By David Baumann
A Reading from Genesis 39:1-23
1 Now Joseph was taken down to Egypt, and Potiphar, an officer of Pharaoh, the captain of the guard, an Egyptian, bought him from the Ishmaelites who had brought him down there. 2 The Lord was with Joseph, and he became a successful man; he was in the house of his Egyptian master. 3 His master saw that the Lord was with him, and that the Lord caused all that he did to prosper in his hands. 4 So Joseph found favor in his sight and attended him; he made him overseer of his house and put him in charge of all that he had. 5 From the time that he made him overseer in his house and over all that he had, the Lord blessed the Egyptian’s house for Joseph’s sake; the blessing of the Lord was on all that he had, in house and field. 6 So he left all that he had in Joseph’s charge; and, with him there, he had no concern for anything but the food that he ate.

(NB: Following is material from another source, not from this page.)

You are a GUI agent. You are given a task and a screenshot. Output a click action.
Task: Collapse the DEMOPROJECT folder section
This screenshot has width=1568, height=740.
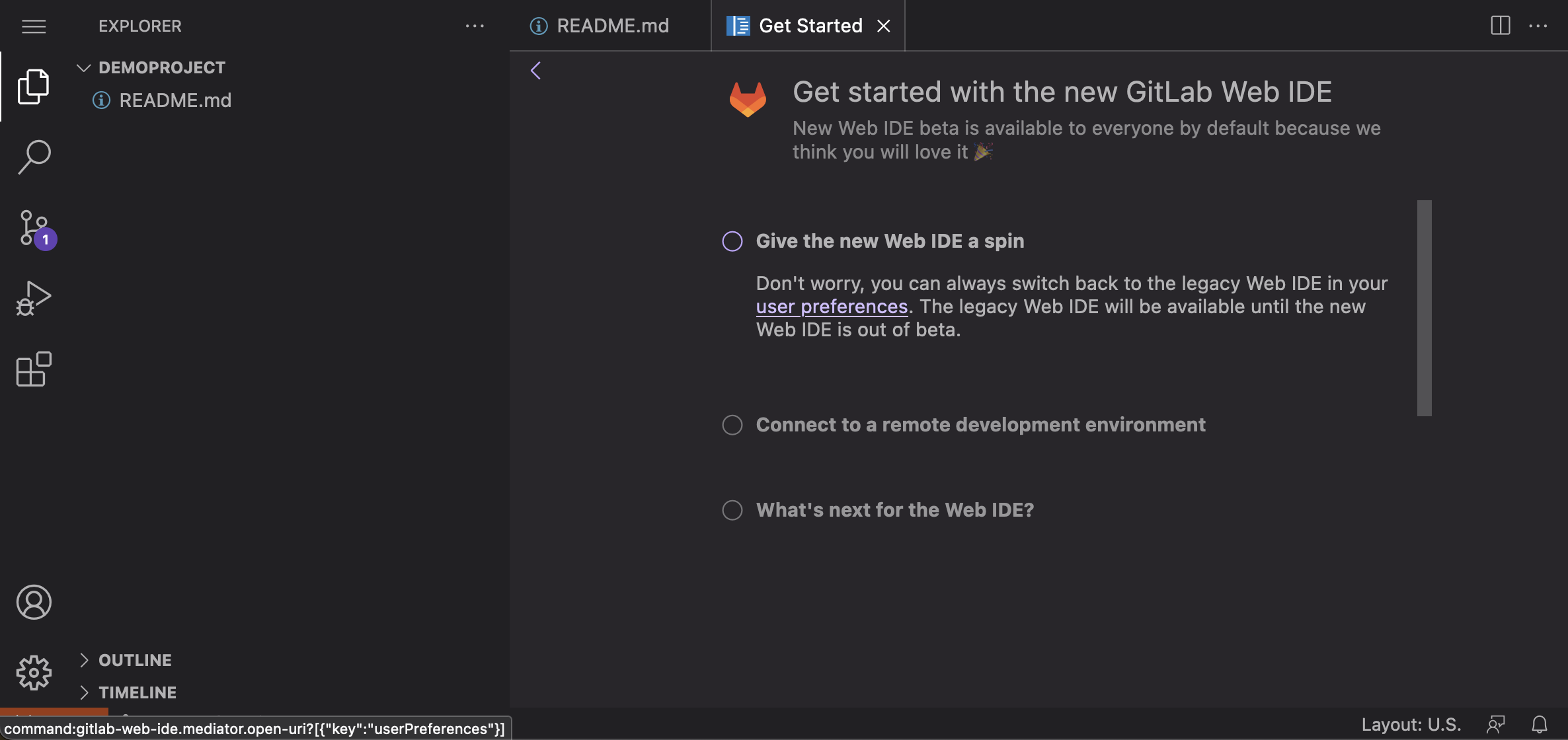click(x=84, y=67)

Now Joseph was handsome and good-looking. 7 And after a time his master’s wife cast her eyes on Joseph and said, “Lie with me.” 8 But he refused and said to his master’s wife, “Look, with me here, my master has no concern about anything in the house, and he has put everything that he has in my hand. 9 He is not greater in this house than I am, nor has he kept back anything from me except yourself, because you are his wife. How then could I do this great wickedness, and sin against God?” 10 And although she spoke to Joseph day after day, he would not consent to lie beside her or to be with her. 11 One day, however, when he went into the house to do his work, and while no one else was in the house, 12 she caught hold of his garment, saying, “Lie with me!” But he left his garment in her hand, and fled and ran outside. 13 When she saw that he had left his garment in her hand and had fled outside, 14 she called out to the members of her household and said to them, “See, my husband has brought among us a Hebrew to insult us! He came in to me to lie with me, and I cried out with a loud voice; 15 and when he heard me raise my voice and cry out, he left his garment beside me, and fled outside.” 16 Then she kept his garment by her until his master came home, 17 and she told him the same story, saying, “The Hebrew servant, whom you have brought among us, came in to me to insult me; 18 but as soon as I raised my voice and cried out, he left his garment beside me, and fled outside.”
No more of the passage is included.